Supplied information:
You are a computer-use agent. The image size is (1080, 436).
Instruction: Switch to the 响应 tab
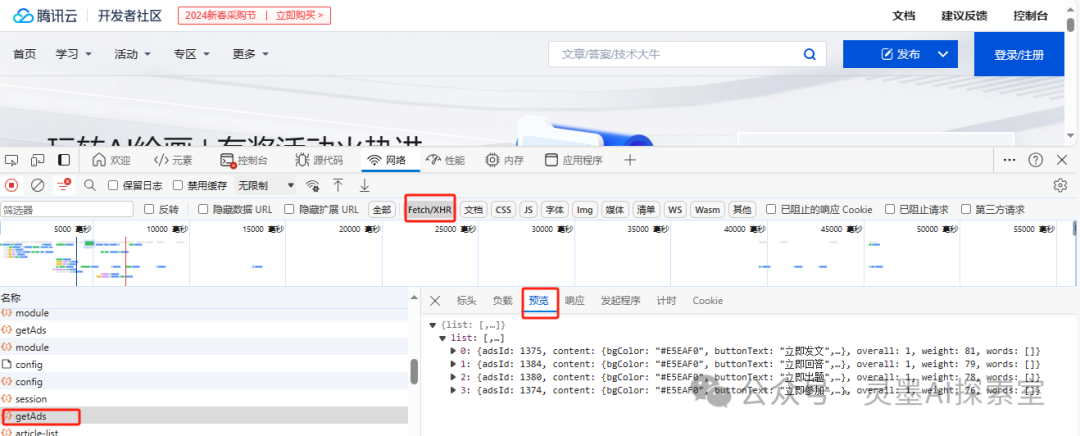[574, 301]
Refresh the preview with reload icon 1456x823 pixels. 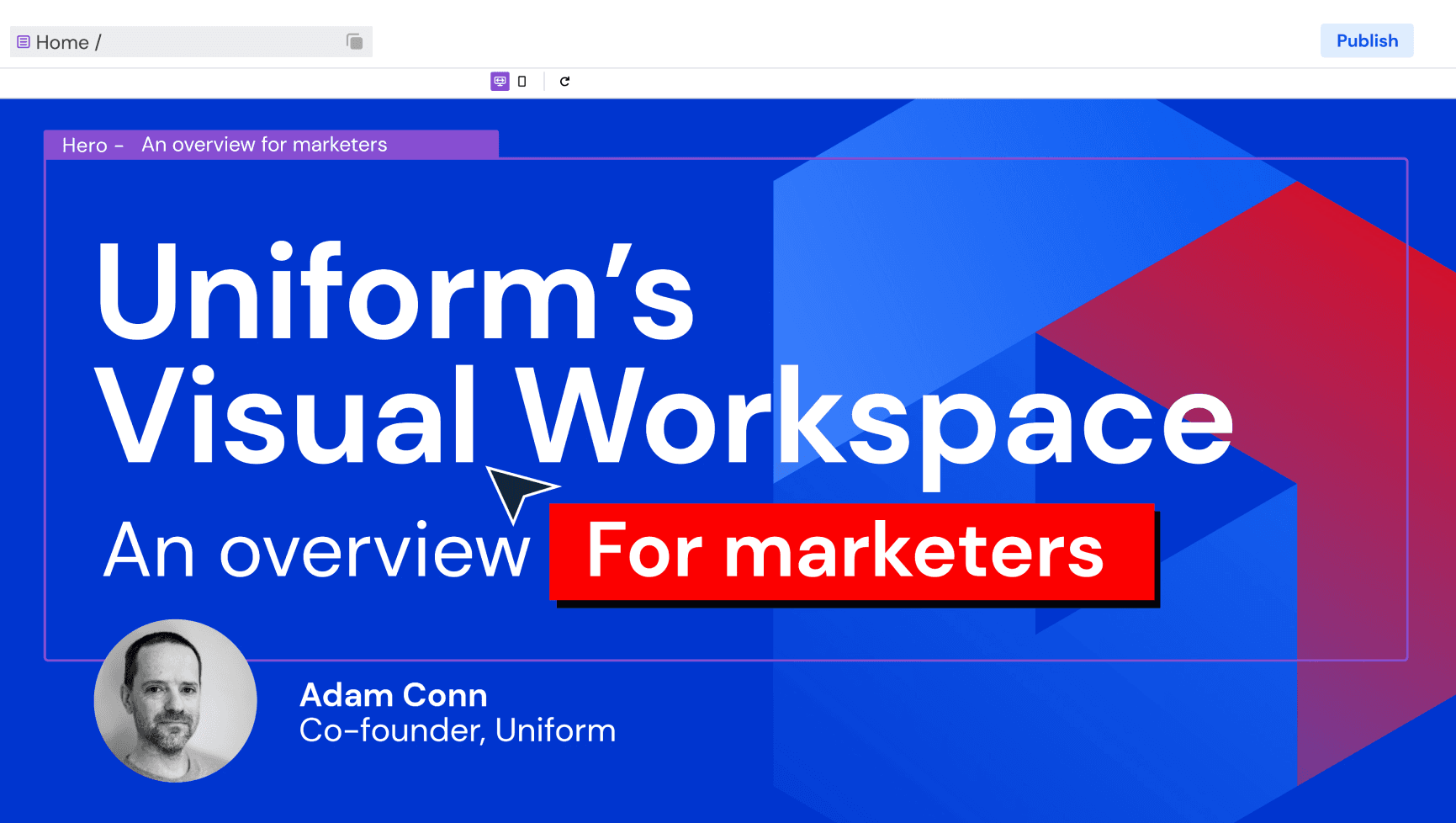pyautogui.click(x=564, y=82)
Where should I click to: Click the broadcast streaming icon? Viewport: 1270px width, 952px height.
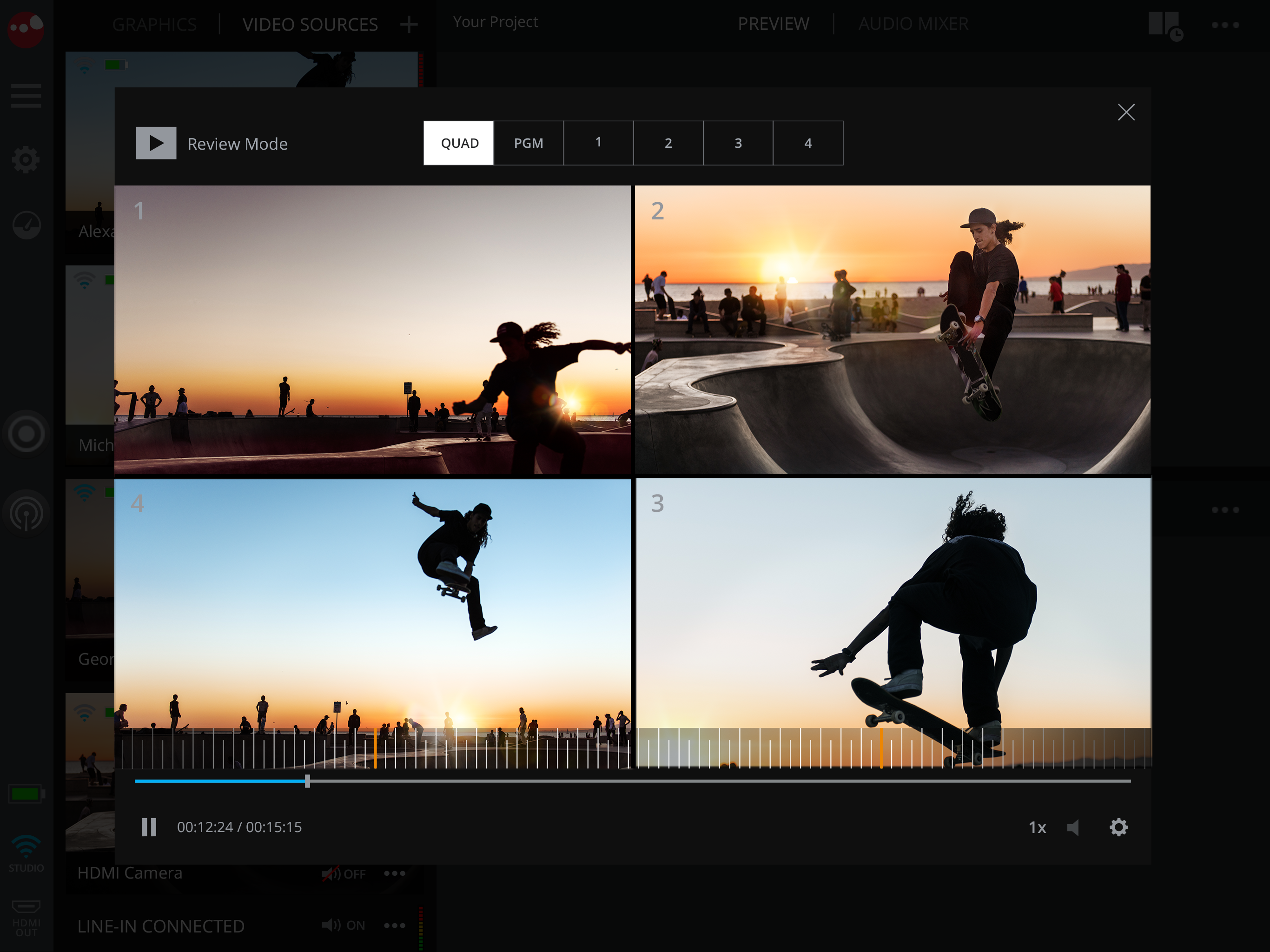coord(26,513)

Written exercise: Repeat the records word for word, from the line with "Where should I" up to and including the last line of the records, and leave the pictures out of your answer.

Answer to this problem:
Where should I click to: Click the broadcast streaming icon? Viewport: 1270px width, 952px height.
coord(26,513)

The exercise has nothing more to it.